Tuesday, August 09, 2005

The New Media Monopoly?

Also last August: With the publication of the 7th edition of Ben Bagdikian’s The New Media Monopoly, Slate.com’s Jack Shafer composed a counterpoint to the media monopoly thesis. Basically Shafer contests the notion that our media are being monopolized by the "Big Five:" Viacom, Time Warner, News Corp, Disney, and Bertelsmann. (This was being written in the face of recent corporate mergers, including GE/NBC’s purchase of Universal, and the merger of Sony and Bertelsmann music to form SonyBMG). Shafer noted that the hold of these "top flight" media corporations is much more tenuous than we might imagine. He goes on:
    Bagdikian ignores the financial perils of media gigantism. Big isn't necessarily financially beautiful, as the markets have taught CBS Inc. and other conglomerates. In 1986, CBS was the country's largest media company, . . . . It owned a network, a top record label, a magazine division, and a book operation, among other assets. The combination proved fiscally unstable, and CBS dumped practically every property but the network before being acquired by Viacom in 1999.

Shafer also pointed out something that many others have commentated on: the so-called "synergies" media companies had hoped to reap from their mergers and acquisitions in fact rarely materialize - or at least not to the extent originally envisioned. Disney is often held up as the synergy company par excellence, but Shafer cited Disney's absorption of ABC as a "business failure." Time Inc. never really warmed to its union with Warner Bros.; and in the wake of the stock market's tech bubble bursting in 2001, it became painfully clear that AOL's merger with Time Warner was a huge millstone around the latter's neck.

Of course, any political economist and critical structuralist of the Robert McChesney variety would argue that it matters little which TNC (media TransNational Corporation) is on top at any given time - democracy and the mediated public arena are at risk as long as the TNC-based corporate-capitalist system is out of control and growing ever-bigger, gaming the system in favor of the super-rich and leaving the necessary alternative of public service broadcasting grossly underfunded and stymied. But Shafer rejects this notion, prefering instead to see competitive commercial media as a liberating force for good in the world. As evidence, he points to the critical structuralists' bete noir as evidence: Rupert Murdoch himself!

"The only Big Fiver whose center seems to hold," argues Shafer, "is News Corp. In my view, News Corp. leader Murdoch is a bit of hero, terraforming the media world by creating a fourth TV network when everybody said that was impossible. You don't have to like Fox News Channel to acknowledge that he's added ideological diversity to TV news and talk shows. His risky gambles on satellite broadcasting may make his company even more dominant." However, Shafer contends, not unreasonably, that "the 73-year-old Murdoch periodically drives his News Corp.'s finances off the cliff," and as a result, "if he doesn't total the company before he dies, we can confidently predict that his heirs apparent, Princes Lachlan and James, will." Market forces at work!

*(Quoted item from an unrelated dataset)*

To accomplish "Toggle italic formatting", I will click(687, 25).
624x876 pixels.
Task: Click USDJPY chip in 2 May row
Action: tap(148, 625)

In the long run, argues Shafer:
    competition and the dynamism of markets keep any five media conglomerates from dictating "what most citizens will learn." But corporate ownership of media so rankles Bagdikian that I doubt the variations of who's on top and who's slid into corporate oblivion make much difference to him. I'm sure my testament that for all the news media's faults, its quality and variety have never been greater, sounds Panglossian to Bagdikian. But I challenge him to name a time in America's history when the news media did a better job than it does today. Who longs for the days of William Randolph Hearst? Of three broadcast networks? Of the days before the Internet?

I have problems with Shafer's piece - especially the last part, which I think sets up a false choice - but I'll return to this later. I'll finish this up for now by noting the one area of agreement between Shafer and Bagdikian. As Shafer puts it: "As misguided as Bagdikian is about the perils of media conglomeration, he makes excellent sense when barking about the political games the corporate owners of radio and broadcast TV stations play. If only he'd continued that line of thought in the seventh edition."

I've a funny feeling that Bagdikian will have something to say about Sinclair Broadcasting, Liberty Media, etc., and their role in the Bush-Kerry 2004 presidential race, when he comes to write his eighth edition.